La mère mit vivement un doigt sur ses lèvres, en montrant d'un coup d'oeil rapide les compagnons de voyage qui occupaient le coin opposé au leur.

—Il n'y a pas de danger, dit-il en souriant à demi.

Et de fait, il ne paraissait point que ces compagnons de voyage pussent être attentifs à ce qui se passait autour d'eux.
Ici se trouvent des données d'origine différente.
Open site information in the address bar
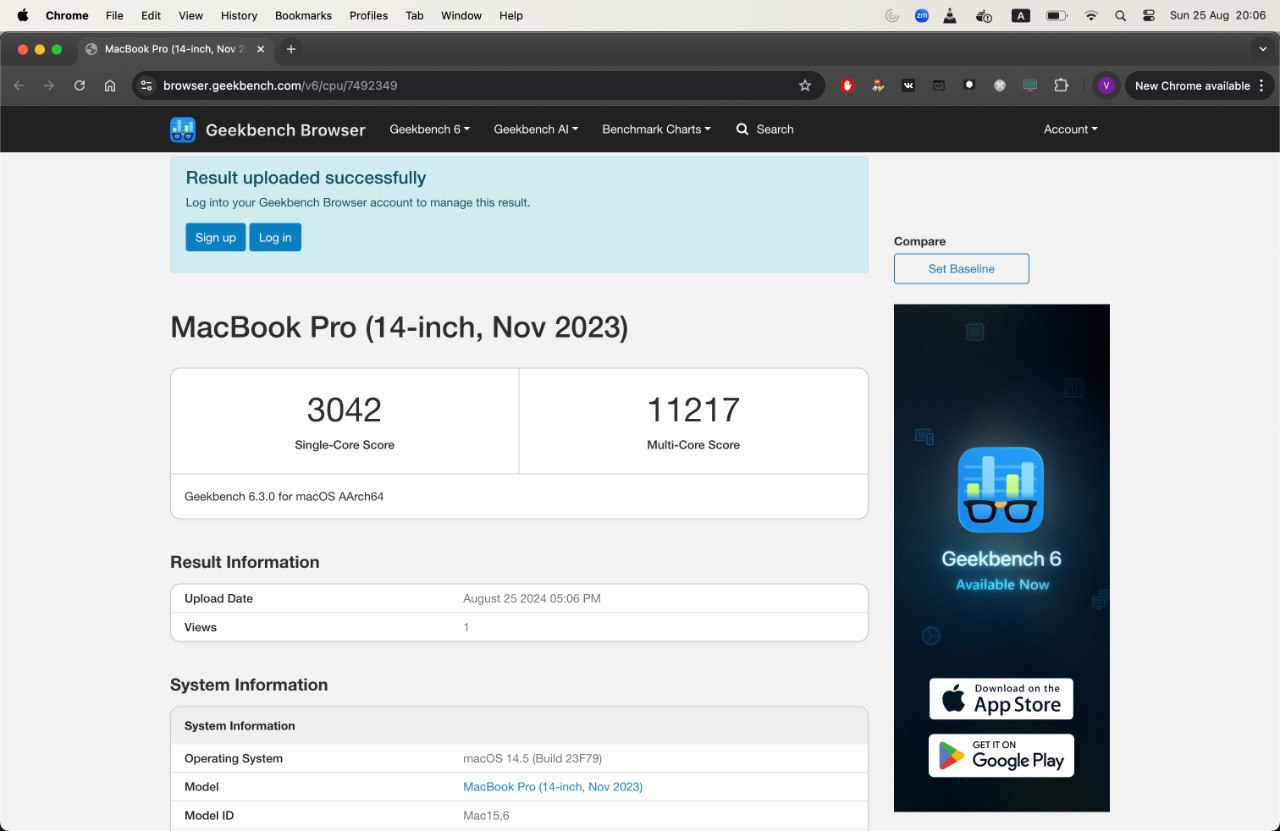 pyautogui.click(x=146, y=85)
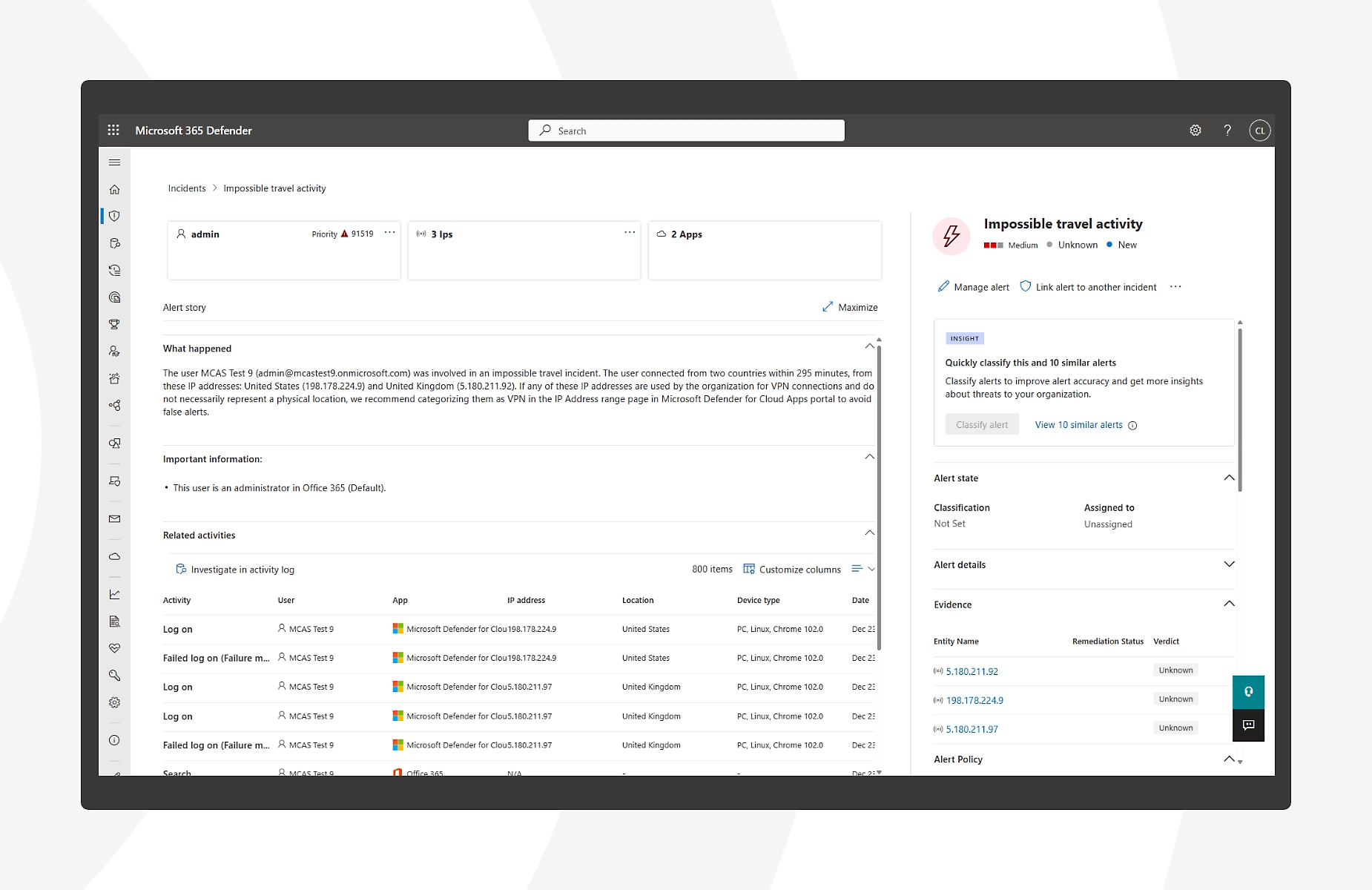Click the Search input field

point(686,131)
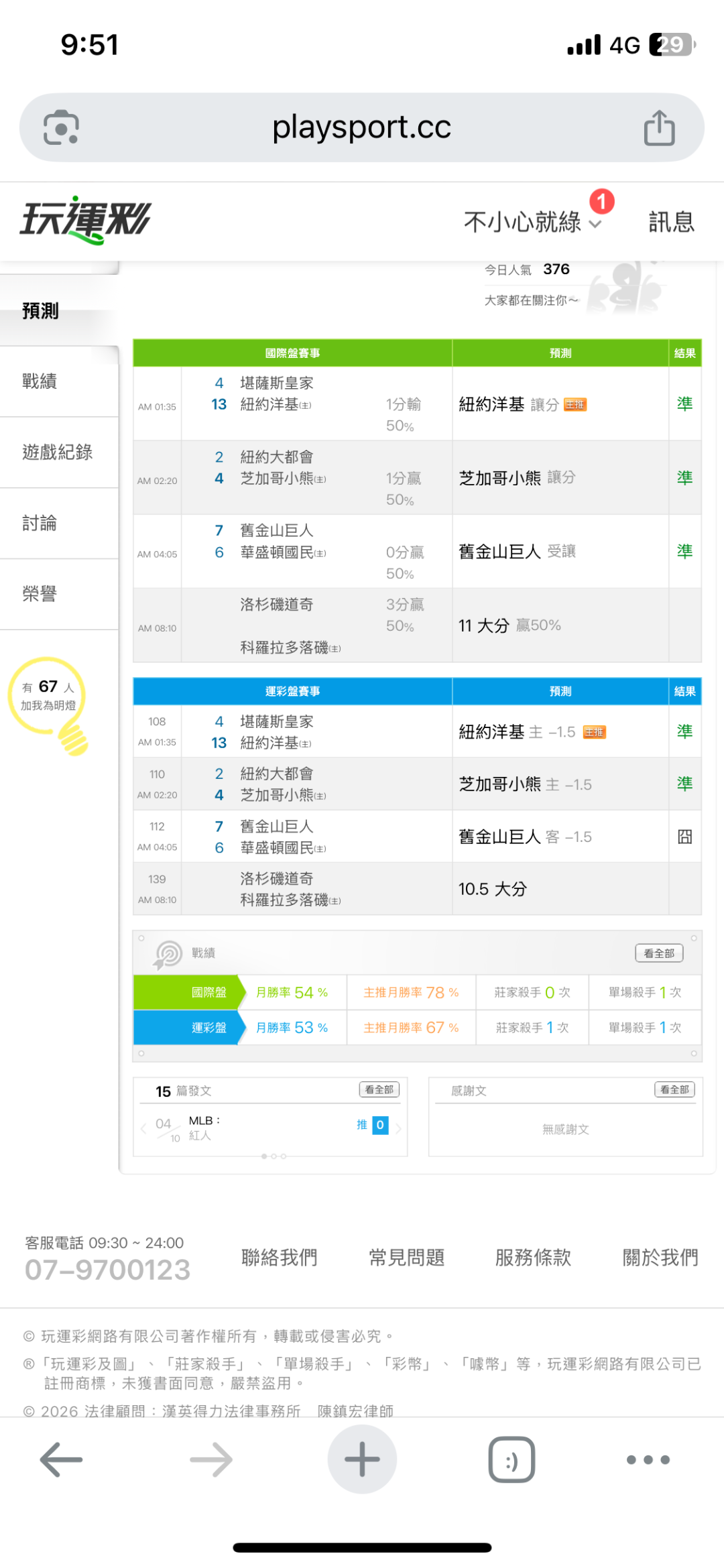Switch to the 戰績 sidebar tab

(x=40, y=381)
C'étaient deux ecclésiastiques italiens qui étaient montés à Spolète. Comme il faisait nuit à ce moment, ils s'étaient installés, chacun dans son coin, et ils étaient restés en face l'un de l'autre, n'échangeant que quelques paroles de temps à autre. Mais quand le jour s'était levé, ils avaient tiré leurs bréviaires de leurs poches et ils s'étaient mis à lire dedans à voix basse, articulant seulement les mots des lèvres et faisant le signe de la croix aux endroits obligés, discrètement et à la dérobée. Mais peu à peu ils s'étaient laissés aller à la force de l'habitude, et, se tassant dans leur compartiment, comme dans une stalle, allongeant leurs jambes devant eux, renversant la tête en arrière, ils avaient élevé la voix, alternant l'un l'autre, et se répondant comme s'ils étaient dans leur chapelle et célébraient publiquement l'office. Les signes de croix se faisaient à pleins bras, et les Dominus, les Deus, les Amen ronflaient à pleine voix avec cette prononciation italienne qui donne tant de sonorité aux mots.

Il n'y avait pas apparence que ces deux prêtres primitifs s'amusassent à écouter la conversation de leurs voisins.